In the hope of gaining enlightenment, I've been using Stumble Upon for a while and have to say that I have had a mixed bag of results. For those of you not in the know, Stumble Upon feeds you with a variety of web pages that match your declared interests, assisting you with your random stumbling through the world wide web, providing you (hopefully) with information that may actually interest you.

On the downside, I have seen a lot of pages that do not really interest me at all. I have naturally identified a number of aspects of computing as being of interest, and Stumble Upon has dutifully served me with pages in the genre. I am quite grateful that Stumble Upon provides its users with a simple means of voting for the kind of pages they really like and against those they really don't, as I've seen quite a lot of trash. I am a bit sick of pages about Cascading Style Sheets, and those claiming to provide the world's best web-page content manager. How many 'bests' can there be?

On the upside, I have stumbled upon some interesting stuff. Yesterday, I actually stumbled upon a page that informed me about a particular aspect of my work that I had never really considered (I won't bore you with the details) and which I implemented today. Previously, I have stumbled upon pages such as Fail Blog (computing isn't my only interest) which have had me laughing out loud, and several other sites that have captured my attention for whole minutes at a time.

On balance, I think that Stumble Upon is actually quite useful and entertaining.
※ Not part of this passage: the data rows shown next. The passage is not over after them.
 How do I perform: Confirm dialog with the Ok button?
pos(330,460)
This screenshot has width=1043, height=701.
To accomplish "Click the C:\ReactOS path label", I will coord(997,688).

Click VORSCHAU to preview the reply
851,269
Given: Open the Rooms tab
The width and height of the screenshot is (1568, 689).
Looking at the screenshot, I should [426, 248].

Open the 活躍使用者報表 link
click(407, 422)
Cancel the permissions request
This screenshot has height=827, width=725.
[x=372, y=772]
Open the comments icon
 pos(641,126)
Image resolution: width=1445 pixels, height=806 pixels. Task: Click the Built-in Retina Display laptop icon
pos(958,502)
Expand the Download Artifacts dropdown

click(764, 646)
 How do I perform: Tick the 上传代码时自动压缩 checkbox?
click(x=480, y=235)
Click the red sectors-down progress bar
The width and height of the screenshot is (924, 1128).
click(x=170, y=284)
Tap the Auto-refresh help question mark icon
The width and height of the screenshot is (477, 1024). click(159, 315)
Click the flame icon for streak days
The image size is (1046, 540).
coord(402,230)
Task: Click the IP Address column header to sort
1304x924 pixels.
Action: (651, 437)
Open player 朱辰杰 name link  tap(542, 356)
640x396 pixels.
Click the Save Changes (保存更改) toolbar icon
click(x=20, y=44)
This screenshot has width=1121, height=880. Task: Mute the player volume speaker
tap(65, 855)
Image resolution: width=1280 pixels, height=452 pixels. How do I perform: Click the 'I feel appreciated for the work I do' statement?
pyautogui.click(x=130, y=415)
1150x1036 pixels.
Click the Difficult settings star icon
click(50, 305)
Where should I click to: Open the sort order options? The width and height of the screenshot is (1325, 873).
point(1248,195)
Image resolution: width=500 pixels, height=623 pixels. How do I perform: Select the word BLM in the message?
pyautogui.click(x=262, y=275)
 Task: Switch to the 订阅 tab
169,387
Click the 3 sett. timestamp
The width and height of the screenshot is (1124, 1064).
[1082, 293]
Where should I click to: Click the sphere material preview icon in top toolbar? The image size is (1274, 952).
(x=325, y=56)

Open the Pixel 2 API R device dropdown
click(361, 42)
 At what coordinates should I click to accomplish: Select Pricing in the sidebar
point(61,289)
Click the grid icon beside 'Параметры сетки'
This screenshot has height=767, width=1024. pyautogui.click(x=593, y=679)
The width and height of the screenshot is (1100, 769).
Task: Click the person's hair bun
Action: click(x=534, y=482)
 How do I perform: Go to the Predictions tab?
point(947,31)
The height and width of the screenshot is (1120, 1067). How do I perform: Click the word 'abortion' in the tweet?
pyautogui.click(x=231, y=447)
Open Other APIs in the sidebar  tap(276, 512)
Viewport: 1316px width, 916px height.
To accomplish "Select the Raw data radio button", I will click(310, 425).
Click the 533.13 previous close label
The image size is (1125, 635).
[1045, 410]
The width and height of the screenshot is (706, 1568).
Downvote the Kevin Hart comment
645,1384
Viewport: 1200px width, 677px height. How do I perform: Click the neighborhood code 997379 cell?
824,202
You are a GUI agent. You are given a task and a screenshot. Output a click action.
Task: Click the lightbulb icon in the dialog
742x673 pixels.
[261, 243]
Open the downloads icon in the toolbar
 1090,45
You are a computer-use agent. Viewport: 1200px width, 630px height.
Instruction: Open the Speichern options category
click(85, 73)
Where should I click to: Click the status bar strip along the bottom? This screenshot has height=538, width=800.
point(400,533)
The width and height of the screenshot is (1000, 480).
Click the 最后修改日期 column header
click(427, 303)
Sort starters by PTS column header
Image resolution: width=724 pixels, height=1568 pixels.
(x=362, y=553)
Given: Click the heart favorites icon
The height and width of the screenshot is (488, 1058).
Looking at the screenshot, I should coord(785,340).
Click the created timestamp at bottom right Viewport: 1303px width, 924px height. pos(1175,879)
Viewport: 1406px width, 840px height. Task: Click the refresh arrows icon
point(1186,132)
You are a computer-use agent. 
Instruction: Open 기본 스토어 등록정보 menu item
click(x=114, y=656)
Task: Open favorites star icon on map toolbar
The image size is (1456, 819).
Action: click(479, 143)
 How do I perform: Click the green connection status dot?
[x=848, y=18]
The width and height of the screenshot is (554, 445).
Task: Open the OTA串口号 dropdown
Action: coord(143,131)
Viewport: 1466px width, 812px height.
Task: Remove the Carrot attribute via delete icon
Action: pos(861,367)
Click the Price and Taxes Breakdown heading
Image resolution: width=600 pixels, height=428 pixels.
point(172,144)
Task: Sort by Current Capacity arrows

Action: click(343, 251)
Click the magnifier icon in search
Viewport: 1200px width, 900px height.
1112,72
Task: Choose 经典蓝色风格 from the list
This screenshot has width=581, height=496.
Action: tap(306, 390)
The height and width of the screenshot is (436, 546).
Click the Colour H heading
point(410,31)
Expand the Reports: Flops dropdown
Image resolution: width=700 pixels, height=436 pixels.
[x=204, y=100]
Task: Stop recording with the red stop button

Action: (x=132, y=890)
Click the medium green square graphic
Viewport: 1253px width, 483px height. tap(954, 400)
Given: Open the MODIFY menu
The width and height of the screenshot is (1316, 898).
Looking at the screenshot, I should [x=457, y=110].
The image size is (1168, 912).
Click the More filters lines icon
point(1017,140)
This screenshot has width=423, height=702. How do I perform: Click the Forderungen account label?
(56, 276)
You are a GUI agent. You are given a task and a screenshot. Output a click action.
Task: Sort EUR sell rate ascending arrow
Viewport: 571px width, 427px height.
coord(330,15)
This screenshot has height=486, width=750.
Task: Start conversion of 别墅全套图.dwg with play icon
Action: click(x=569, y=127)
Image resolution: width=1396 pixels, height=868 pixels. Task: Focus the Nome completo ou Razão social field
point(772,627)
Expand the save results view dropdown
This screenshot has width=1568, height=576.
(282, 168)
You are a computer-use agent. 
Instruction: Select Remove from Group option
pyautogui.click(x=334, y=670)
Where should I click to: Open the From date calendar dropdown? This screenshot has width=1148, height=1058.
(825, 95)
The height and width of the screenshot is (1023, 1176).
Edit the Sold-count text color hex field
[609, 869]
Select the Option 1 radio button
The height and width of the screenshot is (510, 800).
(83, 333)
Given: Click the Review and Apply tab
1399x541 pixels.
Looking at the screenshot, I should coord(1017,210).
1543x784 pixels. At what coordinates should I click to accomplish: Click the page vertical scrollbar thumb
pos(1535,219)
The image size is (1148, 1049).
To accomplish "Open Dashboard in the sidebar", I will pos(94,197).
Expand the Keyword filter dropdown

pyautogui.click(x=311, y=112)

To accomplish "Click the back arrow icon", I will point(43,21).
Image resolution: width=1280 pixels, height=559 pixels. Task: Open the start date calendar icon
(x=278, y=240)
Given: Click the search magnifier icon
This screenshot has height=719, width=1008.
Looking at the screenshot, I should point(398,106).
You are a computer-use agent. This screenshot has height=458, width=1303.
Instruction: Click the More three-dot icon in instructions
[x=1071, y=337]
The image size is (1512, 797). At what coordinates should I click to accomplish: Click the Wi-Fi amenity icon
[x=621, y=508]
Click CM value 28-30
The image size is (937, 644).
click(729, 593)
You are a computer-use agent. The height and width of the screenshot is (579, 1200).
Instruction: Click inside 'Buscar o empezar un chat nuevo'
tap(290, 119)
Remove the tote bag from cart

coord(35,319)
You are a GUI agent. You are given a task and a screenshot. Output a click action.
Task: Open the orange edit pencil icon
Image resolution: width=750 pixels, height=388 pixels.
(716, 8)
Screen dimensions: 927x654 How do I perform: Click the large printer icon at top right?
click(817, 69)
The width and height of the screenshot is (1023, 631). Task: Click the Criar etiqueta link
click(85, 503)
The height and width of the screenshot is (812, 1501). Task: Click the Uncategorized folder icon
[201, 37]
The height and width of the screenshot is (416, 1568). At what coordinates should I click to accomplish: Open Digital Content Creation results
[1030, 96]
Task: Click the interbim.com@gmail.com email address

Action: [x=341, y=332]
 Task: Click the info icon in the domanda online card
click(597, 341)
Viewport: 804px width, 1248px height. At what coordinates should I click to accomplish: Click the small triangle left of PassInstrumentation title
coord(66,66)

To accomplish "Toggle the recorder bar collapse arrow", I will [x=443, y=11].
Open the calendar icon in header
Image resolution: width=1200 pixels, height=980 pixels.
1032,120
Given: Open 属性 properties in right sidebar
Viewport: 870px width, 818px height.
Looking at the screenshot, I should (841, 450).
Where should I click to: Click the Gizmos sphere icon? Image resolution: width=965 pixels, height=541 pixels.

If you've never tried it, give it a go.

Best Blogging Practice

Of particular note, I have been fed a whole host of blogs that give definitive lists on how to make your blog successful. Frankly, I wonder... Of course, like every blogger, I would like to be widely read and see soaring statistics on Google Analytics, or even get comments from my few regular visitors, but I have yet to come across a list that convinces me to change my approach.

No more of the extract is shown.